In furtherance of its expansionist policies Russia advertised its support for the ambitions of all Slavs, and Orthodox ones in particular, beyond its borders, couched in the phraseology of the Panslav movement. This encouraged Serbia -- re-created as the Ottoman Empire retreated in the Balkans -- to openly covet all adjoining territories that had any Slav-speaking populations. To its North these were Catholic Croatia-Slavonia, joined with Hungary since 1094 but possessed of its own regional parliament, and a large stretch of southern Hungary, where a sizeable population of Orthodox Serbs had been settled following expulsion of the Turks. Panslav propaganda also induced increasing numbers of Slovak petty intellectuals in the northern Highlands of Hungary to dream of being joined to Bohemia-Moravia to their west (then part of Austria).

Hungary trusted that its link with Austria in the Dual Monarchy, and this composite unit's alliance with Germany, would keep the Russian threat by proxy at bay (Austria and Germany both had their own reasons to oppose Russian expansion). Then, in June 1914, a Serbian youth -- encouraged and equipped by officers of the Serbian army -- assassinated the heir to the thrones of Hungary and Austria in Sarajevo, the capital of Bosnia (recently annexed by Austria-Hungary to stem Serbia's Balkan expansion). Hungary had disliked the heir as much as he had disliked Hungary; nevertheless Austro-Hungarian military circles now dragged Hungary into a punitive war against Serbia, despite its Prime Minister's urgings to the contrary. Russia then came to the aid of Serbia, Germany to that of Austro-Hungary against Russia; next France, keen to avenge 1870, and Great Britain joined Russia against Germany.

Somewhat above four years later the marriage of convenience between Hungary and Austria, which had lasted almost four centuries, was terminated. A foolish interim government then disbanded the war-weary army and, seeing their chance, the Romanians, the Serbs and the Czechs rapidly occupied large stretches of the country, while a Leninist Bolshevik government took over the unoccupied regions and instituted a reign of red terror.

Somewhat above a year after that, in 1920, in the charming Palais de Trianon at Versailles, the victors -- without Russia, in revolutionary turmoil since 1917 -- awarded to Serbia, to Romania and to the new Czechoslovak state, between them, rather more than two thirds of Hungary, including millions of Hungarian-speakers. For the first time in its history Hungary had lost the protective barrier of the Carpathians and, indeed, any border formed by a natural feature in any direction.*
* Hungary is the only state in Europe that now borders, on all sides, on regions that used to be part of its national territory for the best part of one thousand years.

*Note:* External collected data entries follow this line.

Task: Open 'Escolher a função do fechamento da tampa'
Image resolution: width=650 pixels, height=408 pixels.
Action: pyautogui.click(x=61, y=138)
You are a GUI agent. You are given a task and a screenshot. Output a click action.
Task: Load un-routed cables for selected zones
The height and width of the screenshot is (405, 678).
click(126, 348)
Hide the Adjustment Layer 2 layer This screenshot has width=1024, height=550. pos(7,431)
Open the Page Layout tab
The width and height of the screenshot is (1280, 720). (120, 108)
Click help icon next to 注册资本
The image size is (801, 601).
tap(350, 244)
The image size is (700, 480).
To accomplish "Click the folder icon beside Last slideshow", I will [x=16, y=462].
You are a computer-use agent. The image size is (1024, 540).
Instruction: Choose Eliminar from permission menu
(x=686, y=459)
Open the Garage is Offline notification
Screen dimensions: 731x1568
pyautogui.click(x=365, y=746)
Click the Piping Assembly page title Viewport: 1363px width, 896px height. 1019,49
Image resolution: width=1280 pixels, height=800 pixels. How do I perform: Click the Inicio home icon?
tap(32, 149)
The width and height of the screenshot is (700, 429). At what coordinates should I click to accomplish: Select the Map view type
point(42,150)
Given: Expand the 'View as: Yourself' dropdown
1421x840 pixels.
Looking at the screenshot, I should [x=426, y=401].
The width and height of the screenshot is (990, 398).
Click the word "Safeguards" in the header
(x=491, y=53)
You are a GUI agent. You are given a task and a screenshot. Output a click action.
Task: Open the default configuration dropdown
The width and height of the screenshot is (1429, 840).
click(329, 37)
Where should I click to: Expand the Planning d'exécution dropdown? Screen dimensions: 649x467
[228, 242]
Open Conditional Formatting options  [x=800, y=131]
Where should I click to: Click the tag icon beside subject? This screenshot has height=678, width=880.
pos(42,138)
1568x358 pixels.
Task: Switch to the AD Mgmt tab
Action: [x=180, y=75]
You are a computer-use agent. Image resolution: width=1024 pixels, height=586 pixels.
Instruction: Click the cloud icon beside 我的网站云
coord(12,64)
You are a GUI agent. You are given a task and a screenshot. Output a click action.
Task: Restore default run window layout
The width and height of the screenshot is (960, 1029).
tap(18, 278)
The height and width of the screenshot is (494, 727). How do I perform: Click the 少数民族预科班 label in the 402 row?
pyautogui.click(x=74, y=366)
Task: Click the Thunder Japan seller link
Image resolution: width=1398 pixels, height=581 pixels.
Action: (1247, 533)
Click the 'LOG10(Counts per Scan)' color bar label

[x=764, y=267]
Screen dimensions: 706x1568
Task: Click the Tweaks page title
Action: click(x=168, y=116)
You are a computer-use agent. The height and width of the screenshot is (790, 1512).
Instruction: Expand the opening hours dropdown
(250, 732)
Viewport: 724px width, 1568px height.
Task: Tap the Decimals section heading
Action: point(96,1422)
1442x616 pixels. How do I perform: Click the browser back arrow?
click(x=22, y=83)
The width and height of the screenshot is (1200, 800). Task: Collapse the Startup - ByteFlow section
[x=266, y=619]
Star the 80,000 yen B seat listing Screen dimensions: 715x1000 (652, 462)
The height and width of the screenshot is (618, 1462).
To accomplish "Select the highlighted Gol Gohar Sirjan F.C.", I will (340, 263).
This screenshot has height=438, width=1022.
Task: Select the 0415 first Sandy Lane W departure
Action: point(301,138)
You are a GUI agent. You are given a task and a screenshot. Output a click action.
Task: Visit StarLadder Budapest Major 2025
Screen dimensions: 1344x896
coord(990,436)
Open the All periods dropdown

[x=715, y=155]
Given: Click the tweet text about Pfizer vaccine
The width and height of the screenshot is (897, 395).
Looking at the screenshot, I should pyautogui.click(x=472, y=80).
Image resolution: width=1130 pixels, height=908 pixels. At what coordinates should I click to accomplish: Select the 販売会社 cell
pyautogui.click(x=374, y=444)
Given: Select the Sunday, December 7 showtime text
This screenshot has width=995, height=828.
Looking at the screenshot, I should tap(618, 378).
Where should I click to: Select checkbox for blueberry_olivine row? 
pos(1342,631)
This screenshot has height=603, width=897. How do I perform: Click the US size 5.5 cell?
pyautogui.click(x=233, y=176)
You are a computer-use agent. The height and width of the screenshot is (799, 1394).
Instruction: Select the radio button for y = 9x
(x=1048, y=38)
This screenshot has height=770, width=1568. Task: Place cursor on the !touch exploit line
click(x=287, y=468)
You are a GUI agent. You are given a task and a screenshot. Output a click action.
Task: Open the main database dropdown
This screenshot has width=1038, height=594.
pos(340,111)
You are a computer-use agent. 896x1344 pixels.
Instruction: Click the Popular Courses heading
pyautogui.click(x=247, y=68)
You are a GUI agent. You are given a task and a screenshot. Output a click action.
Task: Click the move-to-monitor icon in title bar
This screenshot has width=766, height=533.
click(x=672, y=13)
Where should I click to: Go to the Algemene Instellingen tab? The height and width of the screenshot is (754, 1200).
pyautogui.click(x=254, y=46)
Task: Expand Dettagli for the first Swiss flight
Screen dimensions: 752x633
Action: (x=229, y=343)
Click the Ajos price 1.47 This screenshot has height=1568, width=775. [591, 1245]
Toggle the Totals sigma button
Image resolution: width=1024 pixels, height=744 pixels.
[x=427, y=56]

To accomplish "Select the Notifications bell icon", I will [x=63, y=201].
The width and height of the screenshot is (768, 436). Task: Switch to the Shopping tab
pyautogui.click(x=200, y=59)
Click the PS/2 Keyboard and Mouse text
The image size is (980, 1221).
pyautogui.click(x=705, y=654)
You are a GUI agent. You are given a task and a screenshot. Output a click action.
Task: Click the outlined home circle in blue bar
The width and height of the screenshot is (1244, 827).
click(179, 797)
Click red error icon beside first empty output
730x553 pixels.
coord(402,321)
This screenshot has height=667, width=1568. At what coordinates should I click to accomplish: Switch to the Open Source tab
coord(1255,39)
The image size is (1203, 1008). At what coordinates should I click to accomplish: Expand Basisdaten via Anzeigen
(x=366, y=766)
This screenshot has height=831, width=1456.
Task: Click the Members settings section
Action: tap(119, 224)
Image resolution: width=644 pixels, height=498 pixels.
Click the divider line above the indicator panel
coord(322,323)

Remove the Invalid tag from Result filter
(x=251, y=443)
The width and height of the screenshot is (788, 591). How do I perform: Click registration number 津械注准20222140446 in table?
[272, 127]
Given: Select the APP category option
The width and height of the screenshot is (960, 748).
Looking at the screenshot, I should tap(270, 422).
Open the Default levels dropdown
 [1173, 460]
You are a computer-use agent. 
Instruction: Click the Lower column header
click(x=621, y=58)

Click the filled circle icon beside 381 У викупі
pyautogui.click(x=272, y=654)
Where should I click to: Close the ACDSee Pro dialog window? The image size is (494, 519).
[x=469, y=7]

A few decades later the threat came from Nazi Germany to the west (which finally occupied Hungary in the spring of 1944, extending the Holocaust to it), to be followed by nearly half a century's subjugation to the Soviet Union in the east, with the apparent approval (Yalta!) of the more distant west.


Needless to say, the main plot of Hungary's history as outlined above, dictated by the country's geographic position, was coloured and embellished by numerous sub-plots. Due to coincidences of personalities, ideas and secondary events, these were now aligned with the main plot, now cut across it, and many a time unrelated to it. Contemporaries (and not a few historians since) often ascribed greater importance to the twists and turns of such sub-plots than to the sweep of the main plot, not infrequently to their peril.

The author may, of course, be mistaken in his assessment of the main forces that shaped Hungary's history: readers of the pages that follow will have to judge for themselves.